Pelos vistos, Peter Boone fez vendas a descoberto da dívida portuguesa. O que quer isto dizer? É difícil de explicar sem ser demasiado técnico, mas na prática quer dizer que ele ganharia dinheiro caso a dívida portuguesa desvalorizasse. Se ela valorizasse, ele perderia dinheiro. Entretanto, escreveu uns artigos nuns blogues a dizer que Portugal estava a ir pelo caminho da Grécia, que, entretanto, já tinha gramado com o primeiro resgate.
Na sequência disto, o Ministério Público português decidiu acusá-lo criminalmente de manipulação de mercado. Para que a acusação de manipulação faça sentido é necessário que a sequência de eventos seja esta: primeiro, o senhor vendeu a dívida a descoberto; segundo, publicou os artigos no blogue com o objectivo de desvalorizar a dívida; e, terceiro, por causa disso a dívida pública desvalorizou-se (o que é o mesmo que dizer que a taxa de juro aumentou). Se, por acaso, ele se pôs a vender dívida a descoberto depois dos seus artigos no blogue, então a acusação, simplesmente, não faz sentido.
Dificuldades?

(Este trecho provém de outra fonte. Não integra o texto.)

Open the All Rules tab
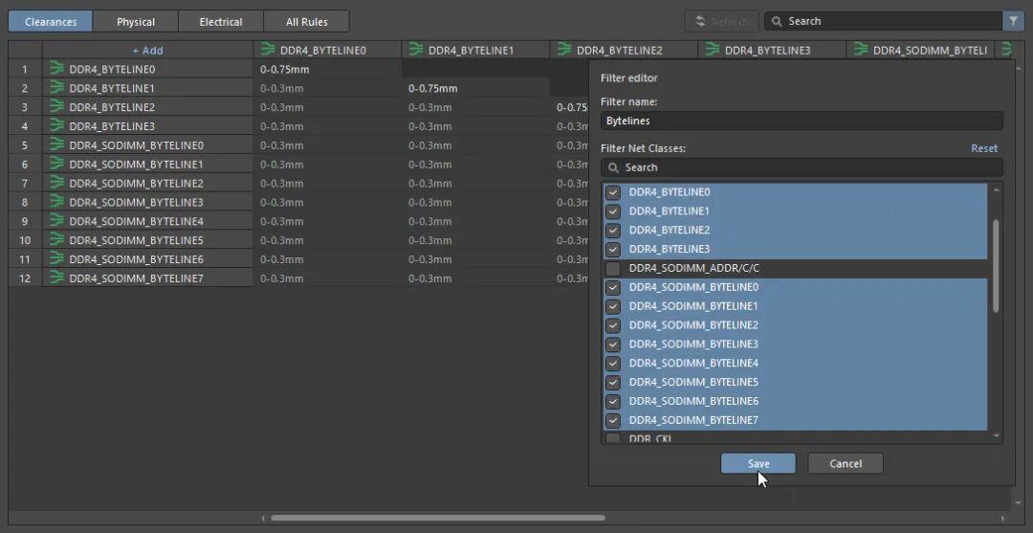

Primeiro, provar a causalidade e, segundo, provar a intenção. Quanto às intenções, talvez com umas escutas telefónicas as consigam provar. Quanto à causalidade, desejo boa sorte à acusação. A dívida já estava a desvalorizar antes de o senhor falar e continuou a desvalorizar-se durante um ou dois anos depois do senhor falar. É preciso valentia para acusar o ‘post’ do senhor de ser o causador da desvalorização da dívida. É uma acusação particularmente arrojada, porque, na altura, havia centenas de artigos a serem publicados sobre Portugal e qualquer pessoa com o mínimo de bom senso percebia que a dívida pública estava numa trajectória insustentável. Conseguirem provar o nexo de causalidade vai ser bonito.
Podemos discutir a questão ética. Por exemplo, há quem defenda que ele podia falar desde que dissesse que tinha tomado posições financeiras apostando contra a dívida portuguesa. Eticamente, até pode ser que essa declaração de interesses seja correcta. Mas, para o caso em questão, isso não ajudaria nada, bem pelo contrário. Se fosse público que o senhor arriscou dinheiro na desvalorização da Dívida Pública portuguesa, então apenas indicaria ao mercado de que tinha bastante certeza de que essa desvalorização iria ocorrer, o que agravaria o pânico lançado. Ou seja, quem acredita que o 'post' dele fez com que a dívida se desvalorizasse então, por maioria de razão, tem de acreditar que caso ele tivesse feito a tal declaração de interesses, a dívida desvalorizaria ainda mais e o senhor teria ganhado ainda mais dinheiro.
Confesso que, a não ser que o senhor tenha investido na bolsa meia hora antes da publicação do 'post' e recolhido as mais-valias meia hora após a sua publicação, não percebo como possa este processo ter pernas para andar.
Enfim, seja como for, aguardemos. Eu estou genuína e academicamente curioso.
Eu parece-me que a questão interessante aqui é de fundo: até que ponto é que publicações ou informações deste tipo são eticamente reprováveis? Um primeiro ponto será sempre a questão da veracidade, e aí parece-me que alguém MENTIR ou apresentar de forma dolosa (complica provar dolo, mas prontos) dados incorrectos e isso resultar ou contribuir para prejuízo de terceiros, esses terceiros devem ter direito a compensação e a pessoa a censura - o tipo de compensação e censura é outra discussão.
ResponderEliminarAdmitindo que o que é transmitido é verdadeiro - sendo que uma opinião, tendo por base factos verdadeiros, pode ser falaciosa mas não falsa - qual é o limite da responsabilidade? Vamos comparar o caso deste senhor com as afirmações do Governador do Banco de Portugal sobre o BES - qual deles causou mais prejuízo moral? Eu tenho poucas dúvidas em dizer que o segundo, mas ninguém foi atrás dele porque, aparentemente, o próprio não beneficiou directamente.
Outra coisa que a mim me mete confusão é o inside trading. Porque é que o mesmo é censurável? Salvo as situações de divulgação de informações falsas (como referi em cima, sempre censurável), não vejo o problema com isso. Até porque - salvo proibir-se que alguém que trabalhe numa empresa cotada detenha acções da mesma - inside trading acontece SEMPRE.
Todas essas questões são excelentes. Mas eu nunca pensei a sério sobre as mesmas. pode ser que a Rita, que já pensou mais a sério sobre estas questões de ética por aqui passe.